American politician (1815–1910)

Lewis Martin Motter (February 6, 1815 – April 27, 1910) was an American politician from Maryland. He served as a member of the Maryland House of Delegates, representing Frederick County from 1854 to 1856.

==Early life==
Lewis Martin Motter was born on February 6, 1815, in Emmitsburg, Maryland, to Mary M. (née Martin) and Lewis Motter. He was raised in Emmitsburg.

==Career==
At the age of 23, Motter took over the family's tannery after the death of his father. He also took over the family's homestead and worked as a farmer. From 1849 to 1863, he was a stockholder and director of Bank of Gettysburg in Gettysburg, Pennsylvania. He also served as director of the Gettysburg National Bank from 1864 to 1903.

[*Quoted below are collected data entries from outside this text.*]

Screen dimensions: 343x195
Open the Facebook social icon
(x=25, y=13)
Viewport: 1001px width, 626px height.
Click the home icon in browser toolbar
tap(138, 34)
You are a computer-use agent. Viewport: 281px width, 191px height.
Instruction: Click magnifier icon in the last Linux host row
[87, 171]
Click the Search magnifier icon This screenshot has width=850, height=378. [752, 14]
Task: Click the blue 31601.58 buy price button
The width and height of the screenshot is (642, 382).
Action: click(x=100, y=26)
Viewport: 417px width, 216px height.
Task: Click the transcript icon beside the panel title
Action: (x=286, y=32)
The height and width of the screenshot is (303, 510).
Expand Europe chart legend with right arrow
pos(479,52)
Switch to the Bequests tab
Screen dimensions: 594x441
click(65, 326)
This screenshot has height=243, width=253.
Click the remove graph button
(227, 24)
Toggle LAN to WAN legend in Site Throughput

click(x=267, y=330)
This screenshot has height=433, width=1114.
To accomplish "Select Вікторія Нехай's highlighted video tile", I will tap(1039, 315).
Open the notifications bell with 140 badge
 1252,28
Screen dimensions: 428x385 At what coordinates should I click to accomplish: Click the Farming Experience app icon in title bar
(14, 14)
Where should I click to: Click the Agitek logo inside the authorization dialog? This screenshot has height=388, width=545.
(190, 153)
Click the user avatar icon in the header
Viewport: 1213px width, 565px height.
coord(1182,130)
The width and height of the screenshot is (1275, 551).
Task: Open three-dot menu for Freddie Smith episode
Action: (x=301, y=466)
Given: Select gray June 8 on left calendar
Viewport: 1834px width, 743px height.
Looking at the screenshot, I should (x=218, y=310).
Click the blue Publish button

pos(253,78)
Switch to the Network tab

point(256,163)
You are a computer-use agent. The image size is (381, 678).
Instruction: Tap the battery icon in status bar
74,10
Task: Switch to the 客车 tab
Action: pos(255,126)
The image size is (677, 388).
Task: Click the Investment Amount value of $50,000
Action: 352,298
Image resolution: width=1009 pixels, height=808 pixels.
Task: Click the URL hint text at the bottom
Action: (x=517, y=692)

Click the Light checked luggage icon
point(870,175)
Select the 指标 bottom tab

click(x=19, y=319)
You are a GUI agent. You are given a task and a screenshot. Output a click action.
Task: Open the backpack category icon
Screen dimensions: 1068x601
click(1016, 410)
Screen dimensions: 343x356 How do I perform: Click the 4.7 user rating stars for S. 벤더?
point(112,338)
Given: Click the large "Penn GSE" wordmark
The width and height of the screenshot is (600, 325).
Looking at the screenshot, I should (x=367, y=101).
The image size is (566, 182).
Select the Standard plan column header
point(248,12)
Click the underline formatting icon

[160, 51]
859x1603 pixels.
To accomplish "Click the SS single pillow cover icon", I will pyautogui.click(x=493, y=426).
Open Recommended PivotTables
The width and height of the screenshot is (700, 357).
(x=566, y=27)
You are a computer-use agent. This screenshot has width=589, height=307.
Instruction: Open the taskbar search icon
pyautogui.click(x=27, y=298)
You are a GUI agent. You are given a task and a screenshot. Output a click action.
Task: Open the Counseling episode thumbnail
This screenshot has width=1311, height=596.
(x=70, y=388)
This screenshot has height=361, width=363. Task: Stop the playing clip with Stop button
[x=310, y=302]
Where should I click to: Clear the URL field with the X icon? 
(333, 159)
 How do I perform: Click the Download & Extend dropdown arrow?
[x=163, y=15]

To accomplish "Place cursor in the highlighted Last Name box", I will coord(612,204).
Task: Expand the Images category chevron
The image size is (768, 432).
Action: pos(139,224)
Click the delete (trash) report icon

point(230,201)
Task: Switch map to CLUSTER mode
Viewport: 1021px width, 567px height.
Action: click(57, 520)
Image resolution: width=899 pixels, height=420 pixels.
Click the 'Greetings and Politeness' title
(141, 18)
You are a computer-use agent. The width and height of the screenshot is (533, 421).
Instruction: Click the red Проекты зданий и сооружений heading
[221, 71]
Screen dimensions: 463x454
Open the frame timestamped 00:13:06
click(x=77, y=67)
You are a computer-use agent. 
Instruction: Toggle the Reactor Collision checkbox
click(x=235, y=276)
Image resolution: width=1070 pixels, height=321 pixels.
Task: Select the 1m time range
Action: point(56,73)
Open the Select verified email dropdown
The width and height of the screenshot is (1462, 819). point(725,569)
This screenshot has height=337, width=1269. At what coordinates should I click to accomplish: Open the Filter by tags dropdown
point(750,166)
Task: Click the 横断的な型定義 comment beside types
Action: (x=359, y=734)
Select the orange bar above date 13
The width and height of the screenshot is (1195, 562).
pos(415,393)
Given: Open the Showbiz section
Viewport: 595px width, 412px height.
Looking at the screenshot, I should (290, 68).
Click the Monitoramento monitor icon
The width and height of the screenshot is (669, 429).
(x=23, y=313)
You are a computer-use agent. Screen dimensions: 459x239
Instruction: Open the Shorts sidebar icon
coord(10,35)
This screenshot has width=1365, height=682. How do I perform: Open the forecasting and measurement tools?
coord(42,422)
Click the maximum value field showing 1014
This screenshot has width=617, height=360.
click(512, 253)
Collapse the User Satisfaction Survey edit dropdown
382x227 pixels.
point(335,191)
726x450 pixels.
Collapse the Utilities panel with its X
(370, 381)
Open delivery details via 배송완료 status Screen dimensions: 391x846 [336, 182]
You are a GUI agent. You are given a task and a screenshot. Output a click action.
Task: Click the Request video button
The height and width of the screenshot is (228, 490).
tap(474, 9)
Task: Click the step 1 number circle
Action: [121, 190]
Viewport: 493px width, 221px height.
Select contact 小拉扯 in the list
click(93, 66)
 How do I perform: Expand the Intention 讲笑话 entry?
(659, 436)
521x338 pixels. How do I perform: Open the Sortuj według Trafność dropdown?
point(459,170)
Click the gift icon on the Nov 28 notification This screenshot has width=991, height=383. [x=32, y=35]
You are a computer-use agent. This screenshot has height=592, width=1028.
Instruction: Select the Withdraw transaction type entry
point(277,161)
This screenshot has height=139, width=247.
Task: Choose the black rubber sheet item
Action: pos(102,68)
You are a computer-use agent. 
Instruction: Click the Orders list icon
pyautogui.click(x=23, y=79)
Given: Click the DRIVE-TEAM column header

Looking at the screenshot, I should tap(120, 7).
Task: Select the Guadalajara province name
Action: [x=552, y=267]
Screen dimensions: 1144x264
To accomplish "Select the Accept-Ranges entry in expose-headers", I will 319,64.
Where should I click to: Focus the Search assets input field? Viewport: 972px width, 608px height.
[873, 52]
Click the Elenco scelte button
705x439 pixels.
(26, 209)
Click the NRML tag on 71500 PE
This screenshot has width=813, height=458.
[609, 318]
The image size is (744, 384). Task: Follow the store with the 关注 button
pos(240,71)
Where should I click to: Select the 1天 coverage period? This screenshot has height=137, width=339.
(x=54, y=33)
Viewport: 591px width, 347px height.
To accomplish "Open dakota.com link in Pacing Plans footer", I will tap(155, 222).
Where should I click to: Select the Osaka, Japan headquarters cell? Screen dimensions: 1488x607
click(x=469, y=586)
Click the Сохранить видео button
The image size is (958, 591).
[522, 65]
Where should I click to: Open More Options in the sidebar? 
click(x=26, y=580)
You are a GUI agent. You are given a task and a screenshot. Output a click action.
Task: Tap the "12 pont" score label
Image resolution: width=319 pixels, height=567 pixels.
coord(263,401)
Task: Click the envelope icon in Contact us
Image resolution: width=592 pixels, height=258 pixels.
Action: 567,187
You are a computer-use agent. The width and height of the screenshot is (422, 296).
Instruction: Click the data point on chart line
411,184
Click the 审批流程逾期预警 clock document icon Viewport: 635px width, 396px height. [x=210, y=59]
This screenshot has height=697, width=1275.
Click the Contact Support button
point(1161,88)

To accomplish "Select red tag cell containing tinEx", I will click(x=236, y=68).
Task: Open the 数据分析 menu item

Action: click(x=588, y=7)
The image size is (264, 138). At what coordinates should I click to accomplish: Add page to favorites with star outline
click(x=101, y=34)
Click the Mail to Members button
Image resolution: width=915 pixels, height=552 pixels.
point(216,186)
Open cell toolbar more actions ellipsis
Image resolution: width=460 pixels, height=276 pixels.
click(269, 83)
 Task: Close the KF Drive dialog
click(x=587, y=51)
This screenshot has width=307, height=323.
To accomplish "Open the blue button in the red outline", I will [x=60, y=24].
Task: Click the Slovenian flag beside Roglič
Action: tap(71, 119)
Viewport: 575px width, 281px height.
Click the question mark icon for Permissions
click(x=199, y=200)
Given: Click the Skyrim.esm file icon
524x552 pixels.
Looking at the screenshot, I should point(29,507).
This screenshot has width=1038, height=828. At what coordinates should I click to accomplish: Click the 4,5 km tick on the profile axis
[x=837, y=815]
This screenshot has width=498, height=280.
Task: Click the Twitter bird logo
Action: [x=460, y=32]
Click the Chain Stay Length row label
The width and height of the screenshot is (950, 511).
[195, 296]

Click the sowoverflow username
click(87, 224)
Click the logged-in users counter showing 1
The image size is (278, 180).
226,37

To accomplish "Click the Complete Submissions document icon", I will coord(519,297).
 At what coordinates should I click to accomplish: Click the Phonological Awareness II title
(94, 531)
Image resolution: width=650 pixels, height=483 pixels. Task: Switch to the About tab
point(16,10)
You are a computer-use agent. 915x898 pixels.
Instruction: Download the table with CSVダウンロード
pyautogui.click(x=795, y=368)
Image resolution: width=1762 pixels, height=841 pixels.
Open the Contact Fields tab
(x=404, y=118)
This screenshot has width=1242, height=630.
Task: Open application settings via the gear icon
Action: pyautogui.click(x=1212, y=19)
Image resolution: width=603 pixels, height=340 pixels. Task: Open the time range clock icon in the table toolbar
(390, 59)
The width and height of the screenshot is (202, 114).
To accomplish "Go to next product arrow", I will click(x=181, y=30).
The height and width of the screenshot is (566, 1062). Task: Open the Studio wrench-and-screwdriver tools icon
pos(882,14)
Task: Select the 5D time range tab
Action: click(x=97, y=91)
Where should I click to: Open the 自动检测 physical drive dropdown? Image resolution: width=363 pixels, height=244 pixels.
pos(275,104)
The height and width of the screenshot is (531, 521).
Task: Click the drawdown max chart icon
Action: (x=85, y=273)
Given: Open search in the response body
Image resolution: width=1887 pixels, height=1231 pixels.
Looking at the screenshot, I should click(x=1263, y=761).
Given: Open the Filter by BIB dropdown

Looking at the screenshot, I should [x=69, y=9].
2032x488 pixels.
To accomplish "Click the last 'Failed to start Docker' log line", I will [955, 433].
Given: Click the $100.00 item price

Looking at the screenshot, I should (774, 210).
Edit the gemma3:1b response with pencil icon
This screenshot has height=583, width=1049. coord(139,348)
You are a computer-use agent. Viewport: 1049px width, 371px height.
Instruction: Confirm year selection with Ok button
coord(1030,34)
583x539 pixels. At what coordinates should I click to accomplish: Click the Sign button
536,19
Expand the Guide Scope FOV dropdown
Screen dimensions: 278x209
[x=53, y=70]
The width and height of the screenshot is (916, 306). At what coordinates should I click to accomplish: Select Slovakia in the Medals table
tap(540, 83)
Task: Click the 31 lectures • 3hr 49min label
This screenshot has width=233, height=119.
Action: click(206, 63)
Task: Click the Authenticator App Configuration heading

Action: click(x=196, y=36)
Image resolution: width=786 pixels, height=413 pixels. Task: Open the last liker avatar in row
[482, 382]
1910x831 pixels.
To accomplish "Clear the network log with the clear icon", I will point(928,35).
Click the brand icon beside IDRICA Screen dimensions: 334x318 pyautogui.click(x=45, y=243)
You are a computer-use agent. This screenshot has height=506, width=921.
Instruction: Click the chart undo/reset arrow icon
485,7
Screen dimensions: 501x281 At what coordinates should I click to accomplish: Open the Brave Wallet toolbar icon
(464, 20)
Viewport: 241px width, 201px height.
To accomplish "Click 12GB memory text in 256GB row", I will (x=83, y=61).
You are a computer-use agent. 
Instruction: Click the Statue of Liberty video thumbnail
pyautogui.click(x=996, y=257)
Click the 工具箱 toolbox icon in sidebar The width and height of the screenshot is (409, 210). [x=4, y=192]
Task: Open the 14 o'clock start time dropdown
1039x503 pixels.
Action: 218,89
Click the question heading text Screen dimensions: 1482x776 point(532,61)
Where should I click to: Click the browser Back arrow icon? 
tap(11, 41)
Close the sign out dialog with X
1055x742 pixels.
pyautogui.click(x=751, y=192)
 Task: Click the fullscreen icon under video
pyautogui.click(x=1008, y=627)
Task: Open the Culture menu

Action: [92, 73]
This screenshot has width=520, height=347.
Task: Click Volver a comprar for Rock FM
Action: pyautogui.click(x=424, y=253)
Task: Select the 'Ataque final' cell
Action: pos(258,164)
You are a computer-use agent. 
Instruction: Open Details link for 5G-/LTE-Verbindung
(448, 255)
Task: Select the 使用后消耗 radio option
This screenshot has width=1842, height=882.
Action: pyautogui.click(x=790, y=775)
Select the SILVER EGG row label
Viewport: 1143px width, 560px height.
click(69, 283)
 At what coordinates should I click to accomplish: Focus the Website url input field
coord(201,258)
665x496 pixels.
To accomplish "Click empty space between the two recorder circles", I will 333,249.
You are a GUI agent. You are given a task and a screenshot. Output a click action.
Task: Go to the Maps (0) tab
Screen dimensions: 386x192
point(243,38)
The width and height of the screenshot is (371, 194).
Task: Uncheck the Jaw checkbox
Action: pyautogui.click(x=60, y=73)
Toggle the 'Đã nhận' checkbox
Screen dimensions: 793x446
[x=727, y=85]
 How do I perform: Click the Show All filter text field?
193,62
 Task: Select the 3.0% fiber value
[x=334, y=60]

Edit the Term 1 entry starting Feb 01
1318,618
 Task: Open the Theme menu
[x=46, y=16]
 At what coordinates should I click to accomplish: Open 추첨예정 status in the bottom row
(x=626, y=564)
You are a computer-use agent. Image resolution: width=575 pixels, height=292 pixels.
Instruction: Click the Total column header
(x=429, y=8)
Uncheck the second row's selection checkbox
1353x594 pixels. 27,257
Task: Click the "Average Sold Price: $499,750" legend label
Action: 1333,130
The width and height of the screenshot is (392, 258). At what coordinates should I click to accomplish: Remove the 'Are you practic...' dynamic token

Motter was a Whig. He served as a member of the Maryland House of Delegates, representing Frederick County from 1854 to 1856. After the Civil War, he affiliated with the Democratic Party.

==Personal life==
Motter married Alice Rudisel, daughter of Ludwig Rudisel, of Taneytown in 1840. They had eight children, Joshua S., Isaac M., Lewis Edwin, Carrie May, Grace, Ellen, Alice and William. His son Isaac was a minister of the Reformed Church and school commissioner in Frederick. His sister Elizabeth married Andrew Annan, his brother William was a judge of the circuit court and his brother Joshua was a member of the Maryland House of Delegates.

Motter died on April 27, 1910, at his home in Emmitsburg. He was buried in the Lutheran Cemetery.